:: Exercise objective ::
Would you please return the lines of the entries below starting at the line that has "Where should I click to: Open" and ending at the line that has "Open Table of", both included, exactly as they are?

[Dataset items]

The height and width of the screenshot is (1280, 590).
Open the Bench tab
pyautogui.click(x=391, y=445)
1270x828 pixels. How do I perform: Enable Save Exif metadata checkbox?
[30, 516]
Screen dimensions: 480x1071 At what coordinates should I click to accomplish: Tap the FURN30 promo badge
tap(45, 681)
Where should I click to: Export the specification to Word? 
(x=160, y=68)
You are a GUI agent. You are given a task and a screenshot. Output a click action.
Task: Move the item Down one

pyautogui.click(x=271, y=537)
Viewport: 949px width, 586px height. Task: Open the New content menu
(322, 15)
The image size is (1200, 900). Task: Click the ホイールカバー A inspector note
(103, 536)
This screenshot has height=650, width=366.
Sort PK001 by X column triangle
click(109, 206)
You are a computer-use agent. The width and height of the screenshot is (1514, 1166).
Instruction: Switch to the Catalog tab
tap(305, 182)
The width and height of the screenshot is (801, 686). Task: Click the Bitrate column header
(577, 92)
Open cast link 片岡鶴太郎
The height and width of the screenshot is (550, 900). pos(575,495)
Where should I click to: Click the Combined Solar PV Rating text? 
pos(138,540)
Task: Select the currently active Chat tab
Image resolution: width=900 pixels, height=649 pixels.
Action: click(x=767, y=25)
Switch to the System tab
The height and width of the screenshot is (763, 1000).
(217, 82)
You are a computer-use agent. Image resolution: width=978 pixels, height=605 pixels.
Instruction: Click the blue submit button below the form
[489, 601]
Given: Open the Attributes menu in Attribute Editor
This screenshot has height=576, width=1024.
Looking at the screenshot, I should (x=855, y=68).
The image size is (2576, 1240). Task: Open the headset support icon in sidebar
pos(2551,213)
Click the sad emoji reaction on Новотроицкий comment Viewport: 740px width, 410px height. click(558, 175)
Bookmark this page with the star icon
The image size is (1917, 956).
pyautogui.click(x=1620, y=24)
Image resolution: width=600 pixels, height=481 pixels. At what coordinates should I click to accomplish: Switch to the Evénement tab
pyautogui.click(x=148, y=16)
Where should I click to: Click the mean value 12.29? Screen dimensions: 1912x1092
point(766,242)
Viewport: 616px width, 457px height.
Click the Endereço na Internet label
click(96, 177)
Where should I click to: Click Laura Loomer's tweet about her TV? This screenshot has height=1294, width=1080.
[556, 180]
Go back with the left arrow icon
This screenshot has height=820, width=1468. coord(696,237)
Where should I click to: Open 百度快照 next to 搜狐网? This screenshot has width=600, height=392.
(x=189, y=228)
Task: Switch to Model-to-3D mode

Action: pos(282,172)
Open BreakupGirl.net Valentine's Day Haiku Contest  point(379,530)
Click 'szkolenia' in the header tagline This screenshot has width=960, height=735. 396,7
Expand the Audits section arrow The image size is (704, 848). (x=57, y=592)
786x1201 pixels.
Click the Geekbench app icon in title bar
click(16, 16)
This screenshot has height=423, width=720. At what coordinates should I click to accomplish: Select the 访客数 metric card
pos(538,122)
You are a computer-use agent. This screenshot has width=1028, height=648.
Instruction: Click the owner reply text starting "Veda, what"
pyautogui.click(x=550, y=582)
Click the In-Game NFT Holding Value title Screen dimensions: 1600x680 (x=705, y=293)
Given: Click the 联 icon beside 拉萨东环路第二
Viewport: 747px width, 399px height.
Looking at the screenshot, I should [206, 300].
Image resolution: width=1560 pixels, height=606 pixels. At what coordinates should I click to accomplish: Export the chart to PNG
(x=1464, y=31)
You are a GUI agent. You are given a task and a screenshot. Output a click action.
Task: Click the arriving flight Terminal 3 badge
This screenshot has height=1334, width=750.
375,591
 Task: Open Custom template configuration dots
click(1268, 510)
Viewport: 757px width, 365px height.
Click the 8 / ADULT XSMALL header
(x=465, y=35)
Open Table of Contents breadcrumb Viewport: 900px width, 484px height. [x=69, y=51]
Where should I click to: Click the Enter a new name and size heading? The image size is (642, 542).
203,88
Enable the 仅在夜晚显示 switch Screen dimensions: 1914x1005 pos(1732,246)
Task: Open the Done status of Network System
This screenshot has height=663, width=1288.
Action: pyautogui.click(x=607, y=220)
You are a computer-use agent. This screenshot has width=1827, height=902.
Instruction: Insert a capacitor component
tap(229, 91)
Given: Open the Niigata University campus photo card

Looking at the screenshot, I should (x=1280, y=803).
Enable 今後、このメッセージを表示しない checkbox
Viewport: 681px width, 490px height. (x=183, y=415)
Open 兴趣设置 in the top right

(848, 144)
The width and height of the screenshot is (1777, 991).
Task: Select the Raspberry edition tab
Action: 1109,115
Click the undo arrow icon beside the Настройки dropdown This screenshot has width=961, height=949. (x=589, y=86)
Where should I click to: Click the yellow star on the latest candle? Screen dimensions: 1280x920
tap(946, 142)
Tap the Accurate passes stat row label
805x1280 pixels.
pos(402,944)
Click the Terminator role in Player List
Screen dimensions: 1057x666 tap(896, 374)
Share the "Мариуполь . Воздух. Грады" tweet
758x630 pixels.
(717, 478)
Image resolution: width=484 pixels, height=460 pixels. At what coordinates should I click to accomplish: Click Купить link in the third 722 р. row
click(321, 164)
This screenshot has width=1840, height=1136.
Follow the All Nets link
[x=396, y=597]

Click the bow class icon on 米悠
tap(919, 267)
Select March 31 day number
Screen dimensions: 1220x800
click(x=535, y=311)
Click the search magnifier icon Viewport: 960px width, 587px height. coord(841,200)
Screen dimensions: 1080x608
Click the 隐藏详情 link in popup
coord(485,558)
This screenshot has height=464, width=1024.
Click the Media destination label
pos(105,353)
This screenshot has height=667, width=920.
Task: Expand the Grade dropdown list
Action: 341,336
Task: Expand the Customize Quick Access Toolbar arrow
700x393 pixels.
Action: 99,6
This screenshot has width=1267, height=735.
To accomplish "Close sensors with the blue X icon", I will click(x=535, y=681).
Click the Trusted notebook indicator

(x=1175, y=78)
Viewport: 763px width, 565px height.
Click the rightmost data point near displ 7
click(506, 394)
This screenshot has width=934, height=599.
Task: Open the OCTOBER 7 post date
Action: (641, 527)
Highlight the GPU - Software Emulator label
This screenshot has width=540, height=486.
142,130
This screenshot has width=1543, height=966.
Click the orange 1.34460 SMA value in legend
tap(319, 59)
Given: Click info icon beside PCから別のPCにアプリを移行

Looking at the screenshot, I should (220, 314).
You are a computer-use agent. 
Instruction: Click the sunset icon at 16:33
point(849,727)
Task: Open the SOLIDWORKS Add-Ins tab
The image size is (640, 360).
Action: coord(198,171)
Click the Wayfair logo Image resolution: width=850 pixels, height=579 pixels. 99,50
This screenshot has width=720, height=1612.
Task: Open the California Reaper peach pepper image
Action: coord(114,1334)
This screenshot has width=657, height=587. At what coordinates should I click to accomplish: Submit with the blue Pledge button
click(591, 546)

:: Solution to this task ::
Where should I click to: Open 百度快照 next to 搜狐网? This screenshot has width=600, height=392.
(x=189, y=228)
Task: Switch to Model-to-3D mode

Action: pos(282,172)
Open BreakupGirl.net Valentine's Day Haiku Contest  point(379,530)
Click 'szkolenia' in the header tagline This screenshot has width=960, height=735. 396,7
Expand the Audits section arrow The image size is (704, 848). (x=57, y=592)
786x1201 pixels.
Click the Geekbench app icon in title bar
click(16, 16)
This screenshot has height=423, width=720. At what coordinates should I click to accomplish: Select the 访客数 metric card
pos(538,122)
You are a computer-use agent. This screenshot has width=1028, height=648.
Instruction: Click the owner reply text starting "Veda, what"
pyautogui.click(x=550, y=582)
Click the In-Game NFT Holding Value title Screen dimensions: 1600x680 (x=705, y=293)
Given: Click the 联 icon beside 拉萨东环路第二
Viewport: 747px width, 399px height.
Looking at the screenshot, I should [206, 300].
Image resolution: width=1560 pixels, height=606 pixels. At what coordinates should I click to accomplish: Export the chart to PNG
(x=1464, y=31)
You are a GUI agent. You are given a task and a screenshot. Output a click action.
Task: Click the arriving flight Terminal 3 badge
This screenshot has height=1334, width=750.
375,591
 Task: Open Custom template configuration dots
click(1268, 510)
Viewport: 757px width, 365px height.
Click the 8 / ADULT XSMALL header
(x=465, y=35)
Open Table of Contents breadcrumb Viewport: 900px width, 484px height. [x=69, y=51]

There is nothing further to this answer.